Reputation: 1629
I have to work through a fixed width file that contains a predefined record layout, multiple types of records exist and the first character of the record determines its type. Because it is fixed width it is not always possible to fit a whole record type on one line, so the second character is a sequence number of the record. For example:
0This is the header record------------------------------------
1This is another record always existing out of one lin--------
21This is a record that can be composed out of multiple parts.
22This is the second part of record type 2--------------------
21This is a new record of type 2, first part.-----------------
22This is the second part of record type 2--------------------
23This is the third part of record type 2---------------------
...
With the Stream API, I would like to parse this file:
Stream<String> lines = Files.lines(Paths.get(args[1]));
lines.map(line -> RecordFactory.createRecord(line)).collect(Collectors.toList());
But since this stream delivers line by line the mapping of record 2 is incomplete when it parses the first line of record type 2 (record type 2 sequence 1). The next line (record type 2 sequence 2) should be added to the result of the previous mapping.

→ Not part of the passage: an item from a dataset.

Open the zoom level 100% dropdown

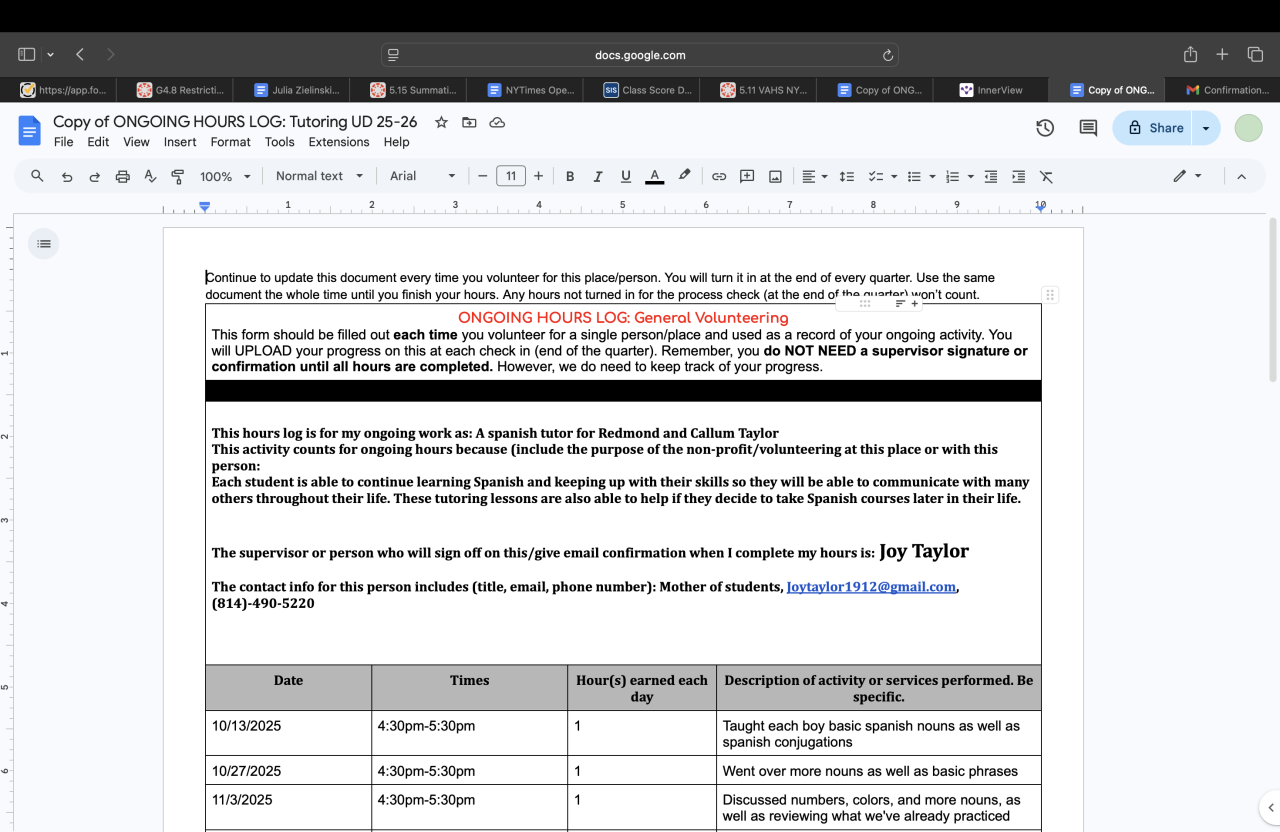[225, 176]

How can I solve this problem with lambda's without having to scarify thread safety?
Upvotes: 5
Views: 2166
Reputation: 137084
Operating on consecutive elements matching a predicate is not easily achievable currently with the Stream API.
One option would be to use the StreamEx library that offers the groupRuns
operation:
Returns a stream consisting of lists of elements of this stream where adjacent elements are grouped according to supplied predicate.
The following code groups together lines where the record part number of the consecutive line is strictly greater than the one of the previous line. The record number is extracted with a regular expression that finds all the digits after the first ignored digit.
private static final Pattern PATTERN = Pattern.compile("\\d(\\d+)");
public static void main(String[] args) throws IOException {
try (StreamEx<String> stream = StreamEx.ofLines(Paths.get("..."))) {
List<Record> records =
stream.groupRuns((s1, s2) -> getRecordPart(s2) > getRecordPart(s1))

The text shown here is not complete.